§ LISTE DES ACTIVITÉS:
**1.** Condensez le paragraphe du texte commençant par « En tant que pays souffrant du terrorisme » en gardant l'essentiel de ses faits.
**2.** Recopiez sans rien changer le passage du texte allant de « L’Islam est parfois » jusqu'à « le Burkina ? » inclus.
+++ BLOC DE TEXTE
L’Islam est parfois accusé à tort de promouvoir le terrorisme. En tant que guide religieux, quelle réponse donneriez-vous à ces allégations, surtout dans le contexte d’insécurité que vit le Burkina ?
En tant que pays souffrant du terrorisme, depuis 2015, je crois que nous sommes bien payés pour savoir qui sont ceux qui tirent leurs épingles du jeu, au détriment des populations musulmanes qui sont les plus massacrées, déplacées et traumatisées par ces individus obscurs, à travers ces massacres barbares et sanglants. On a vu sur la scène internationale, notamment en Syrie et en Irak, qui sont ceux qui financent le terrorisme et avancent leurs agendas au prix du sang des musulmans qui paient le tribut le plus lourd, plus que toute autre communauté, comme l’avait rappelé aussi François Hollande. Un numéro d’envoyé spécial de France 2, je crois, avait montré la fabrique des terroristes par le FBI et autres agences sombres. Même dans le traitement des informations, on voit comment on s’empresse à dire qu’il s’agit de terroriste quand il y a un musulman derrière un acte insensé et que les médias sont plus circonspects, quand l’islamité de la personne n’est pas là. J’aime à rappeler que le plus grand criminel d’Afrique n’est pas Boko Haram mais la LRA de Joseph Koni. Finalement, seuls ceux qui ne sont pas au courant de ces choses continuent de raconter ces choses ou le font pour leurs agendas.
Cette année, le coût du Hajj pour les Burkinabè s’élève à 3 261 500 FCFA. Que pensez-vous de cette somme et quel impact cela peut-il avoir sur la participation des fidèles burkinabè à ce rite important ?
++++++
+++ DONNÉES SOURCES
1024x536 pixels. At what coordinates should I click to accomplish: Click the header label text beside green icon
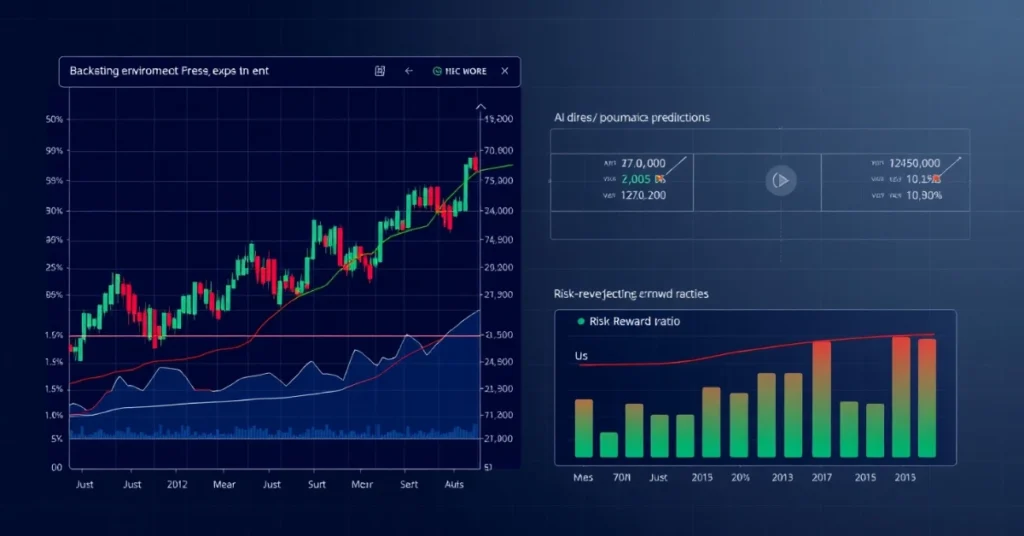coord(466,71)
++++++
§ RÉPONSES AUX CONSIGNES:
**1.** Le Burkina, frappé par le terrorisme depuis 2015, sait qui profite de la situation aux dépens des populations musulmanes, les plus massacrées, déplacées et traumatisées. En Syrie et en Irak, on a vu qui finance le terrorisme et avance ses agendas au prix du sang des musulmans, qui paient le plus lourd tribut, comme l'a aussi rappelé François Hollande. Un numéro d'Envoyé spécial de France 2 aurait montré la fabrique de terroristes par le FBI et d'autres agences. Les médias parlent vite de terrorisme quand l'auteur est musulman et se montrent plus prudents sinon. Le plus grand criminel d'Afrique est la LRA de Joseph Koni, pas Boko Haram. Seuls les gens mal informés ou qui servent leurs agendas répètent ces accusations.

**2.**
L’Islam est parfois accusé à tort de promouvoir le terrorisme. En tant que guide religieux, quelle réponse donneriez-vous à ces allégations, surtout dans le contexte d’insécurité que vit le Burkina ?